Лоренц теперь сидел один в каморке, отделенной фанерной крашеной перегородкой от кабинета председателя артели и совсем крохотной приемной. Он начал вертеть ручку арифмометра, когда к нему вошел Рамирев. Не совсем обычная фамилия парторга была придумана в комсомольские двадцатые годы. Она означала: "Рабочие - авангард мировой революции".
Рамирев все четыре года войны провел на фронте, все четыре года - на передовой, на партийной работе. Он прослужил целый год политруком штрафной роты, был тяжело ранен, контужен. Он так и не оправился от контузии, внезапно ему делалось плохо, он ложился на грязный диван в кабинете директора и лежал, пока его не отпускало. Но, больной, израненный, он каждый день бегал в райком, информировал, советовался. От долгих бухгалтерских занятий одно его плечо высоко поднялось над другим, и лицо у него было какое-то перекошенное, нос длинный и очень узкий, и, когда Рамирев щурился, лицо его становилось похожим на знак процента. Может быть, именно его неказистая внешность, соединенная с исполнительностью, безотказной преданностью и явной недалекостью, и завоевывала ему, пусть несколько брезгливое, благоволение начальства, будь то на фронте, будь то после войны. Он никогда не был стукачом, избави боже, но все, что он узнавал о сослуживцах, о рабочих, нередко от них самих, он считал своим непременным долгом пересказывать начальству. Очень часто он это делал с благородной целью: у одной - муж пьяница, у другого - невыносимые жилищные условия, отсюда, и только отсюда, нездоровые настроения, но это неорганично, людям надо помочь. Он был чуток, посещал товарищей в больнице, добывал для их детей места в яслях, любил руководить похоронами. Он весьма уважал Дину Сосновик за ее ум, энергию, знания (у нее ведь был диплом инженера-экономиста), сочувствовал ее незамужней доле. То, что он брал деньги вместе с ней (а приносили им на дом начальники цехов), он считал делом обыкновенным, правильным. Шуметь об этом не надо было, но и мук совести он не испытывал.
Рамирев доложил Бабичу о посылках, которые Сосновики стали получать из Америки, а доложил не для того, чтобы навредить Дине (он отлично понимал, что о посылках и без него уже известно там, где положено), - Рамирев просто иначе не мог поступить, не мыслил иначе поступить. Он предавал, потому что был предан, и только черствое сердце сочтет эти слова каламбуром.

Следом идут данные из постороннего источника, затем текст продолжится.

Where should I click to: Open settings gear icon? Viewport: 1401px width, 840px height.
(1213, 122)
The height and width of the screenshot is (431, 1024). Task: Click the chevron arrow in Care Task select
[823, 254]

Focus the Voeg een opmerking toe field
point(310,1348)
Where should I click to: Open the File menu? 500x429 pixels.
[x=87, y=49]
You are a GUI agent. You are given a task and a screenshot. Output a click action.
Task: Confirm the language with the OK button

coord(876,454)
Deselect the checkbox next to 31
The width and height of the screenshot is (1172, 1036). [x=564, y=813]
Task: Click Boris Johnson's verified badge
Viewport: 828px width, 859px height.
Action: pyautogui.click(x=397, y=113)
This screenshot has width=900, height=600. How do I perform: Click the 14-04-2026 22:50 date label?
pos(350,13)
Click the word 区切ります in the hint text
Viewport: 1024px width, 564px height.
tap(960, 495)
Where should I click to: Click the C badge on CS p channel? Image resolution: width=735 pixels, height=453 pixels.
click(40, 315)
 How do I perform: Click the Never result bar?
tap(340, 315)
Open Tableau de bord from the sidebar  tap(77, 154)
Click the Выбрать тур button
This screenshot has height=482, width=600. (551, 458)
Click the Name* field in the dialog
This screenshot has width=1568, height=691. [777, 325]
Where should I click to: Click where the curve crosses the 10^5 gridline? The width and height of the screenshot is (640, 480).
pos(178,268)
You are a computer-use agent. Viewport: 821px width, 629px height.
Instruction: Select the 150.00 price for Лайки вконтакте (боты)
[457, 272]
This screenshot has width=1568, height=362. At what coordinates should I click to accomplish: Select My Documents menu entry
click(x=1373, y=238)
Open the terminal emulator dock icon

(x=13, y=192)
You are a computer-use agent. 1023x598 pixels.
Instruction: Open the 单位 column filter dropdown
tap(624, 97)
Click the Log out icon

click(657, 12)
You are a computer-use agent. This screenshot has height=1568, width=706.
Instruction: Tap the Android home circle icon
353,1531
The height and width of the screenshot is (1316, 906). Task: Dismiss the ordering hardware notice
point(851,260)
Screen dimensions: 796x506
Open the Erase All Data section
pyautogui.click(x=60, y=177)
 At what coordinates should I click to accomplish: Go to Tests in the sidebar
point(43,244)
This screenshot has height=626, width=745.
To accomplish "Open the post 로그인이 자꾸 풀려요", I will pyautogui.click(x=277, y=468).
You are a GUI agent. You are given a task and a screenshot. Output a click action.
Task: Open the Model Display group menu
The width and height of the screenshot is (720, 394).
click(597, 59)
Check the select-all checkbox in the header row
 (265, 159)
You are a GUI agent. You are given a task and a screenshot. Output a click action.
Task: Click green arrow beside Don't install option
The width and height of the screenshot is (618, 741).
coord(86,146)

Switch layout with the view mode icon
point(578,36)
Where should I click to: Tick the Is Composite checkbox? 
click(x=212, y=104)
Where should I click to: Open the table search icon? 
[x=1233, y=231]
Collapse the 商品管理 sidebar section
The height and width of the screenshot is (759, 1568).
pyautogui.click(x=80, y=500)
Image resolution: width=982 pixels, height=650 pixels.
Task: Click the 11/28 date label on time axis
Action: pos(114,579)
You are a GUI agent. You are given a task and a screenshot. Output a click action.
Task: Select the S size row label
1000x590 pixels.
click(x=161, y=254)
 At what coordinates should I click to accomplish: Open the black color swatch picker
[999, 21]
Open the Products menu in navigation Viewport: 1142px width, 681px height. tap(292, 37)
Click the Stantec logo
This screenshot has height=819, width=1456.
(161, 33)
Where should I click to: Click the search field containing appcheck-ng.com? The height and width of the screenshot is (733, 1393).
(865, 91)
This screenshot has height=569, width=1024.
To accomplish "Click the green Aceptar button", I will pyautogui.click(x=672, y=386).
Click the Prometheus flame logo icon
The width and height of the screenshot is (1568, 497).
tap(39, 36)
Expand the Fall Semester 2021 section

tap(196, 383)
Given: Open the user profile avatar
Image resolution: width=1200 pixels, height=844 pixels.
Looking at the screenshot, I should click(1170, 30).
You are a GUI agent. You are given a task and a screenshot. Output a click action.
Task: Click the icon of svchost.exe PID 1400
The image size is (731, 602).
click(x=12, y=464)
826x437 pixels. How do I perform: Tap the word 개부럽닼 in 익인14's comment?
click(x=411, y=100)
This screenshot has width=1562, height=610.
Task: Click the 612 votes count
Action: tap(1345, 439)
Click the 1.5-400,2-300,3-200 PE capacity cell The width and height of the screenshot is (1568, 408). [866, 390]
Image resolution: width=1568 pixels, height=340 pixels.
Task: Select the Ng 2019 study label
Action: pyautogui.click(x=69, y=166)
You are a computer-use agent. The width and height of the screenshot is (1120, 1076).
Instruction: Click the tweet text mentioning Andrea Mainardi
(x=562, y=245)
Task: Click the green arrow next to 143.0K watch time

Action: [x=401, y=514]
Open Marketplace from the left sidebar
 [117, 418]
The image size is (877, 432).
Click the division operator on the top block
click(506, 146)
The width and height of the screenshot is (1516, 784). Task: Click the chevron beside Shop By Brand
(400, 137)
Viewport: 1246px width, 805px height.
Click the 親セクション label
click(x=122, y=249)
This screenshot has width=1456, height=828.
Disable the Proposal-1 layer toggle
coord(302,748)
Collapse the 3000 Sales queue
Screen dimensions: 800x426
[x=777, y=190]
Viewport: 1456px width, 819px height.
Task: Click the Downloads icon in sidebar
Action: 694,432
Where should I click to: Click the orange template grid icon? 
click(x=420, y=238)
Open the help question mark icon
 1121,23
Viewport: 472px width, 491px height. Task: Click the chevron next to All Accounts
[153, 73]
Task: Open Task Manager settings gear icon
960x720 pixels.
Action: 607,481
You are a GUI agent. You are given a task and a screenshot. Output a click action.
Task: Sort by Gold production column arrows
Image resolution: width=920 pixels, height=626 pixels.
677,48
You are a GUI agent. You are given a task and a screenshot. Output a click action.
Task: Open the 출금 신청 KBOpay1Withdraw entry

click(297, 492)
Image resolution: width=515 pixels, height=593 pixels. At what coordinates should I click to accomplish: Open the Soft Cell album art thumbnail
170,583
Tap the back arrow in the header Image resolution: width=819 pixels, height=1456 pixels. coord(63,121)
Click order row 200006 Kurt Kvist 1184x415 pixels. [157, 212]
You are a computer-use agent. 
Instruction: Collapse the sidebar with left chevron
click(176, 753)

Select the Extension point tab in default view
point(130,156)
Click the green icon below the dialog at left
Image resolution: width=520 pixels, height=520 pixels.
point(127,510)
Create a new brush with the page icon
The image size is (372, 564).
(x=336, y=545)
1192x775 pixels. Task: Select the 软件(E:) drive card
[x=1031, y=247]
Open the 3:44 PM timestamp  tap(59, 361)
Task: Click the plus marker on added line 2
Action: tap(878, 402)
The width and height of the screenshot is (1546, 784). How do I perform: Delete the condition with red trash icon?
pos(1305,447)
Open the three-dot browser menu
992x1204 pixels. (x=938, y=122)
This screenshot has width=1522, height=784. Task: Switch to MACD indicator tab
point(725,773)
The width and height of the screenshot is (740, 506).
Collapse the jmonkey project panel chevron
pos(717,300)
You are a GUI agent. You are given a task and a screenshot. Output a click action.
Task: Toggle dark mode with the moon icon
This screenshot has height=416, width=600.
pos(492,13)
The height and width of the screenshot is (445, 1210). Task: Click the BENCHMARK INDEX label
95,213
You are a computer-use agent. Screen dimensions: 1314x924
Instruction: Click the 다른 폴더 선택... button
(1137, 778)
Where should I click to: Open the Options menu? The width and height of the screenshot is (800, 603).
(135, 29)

Ему было не по себе оттого, что его назначили и.о. председателя артели вместо Дины. Он был опытным бухгалтером, но ничего не смыслил в производстве. Изнервничавшись, Рамирев часто заходил в каморку Лоренца, изливал душу, мешал. Он искренно жалел Дину, искренно хотел, чтобы ее оставили в партии, чтобы для нее и для ее мамы все кончилось благополучно, но если бы ему приказали ее погубить, он совершил бы любую подлость, любую жестокость и не считал бы себя, по крайней мере не в глубине, а на поверхности своей души, ни подлым, ни жестоким.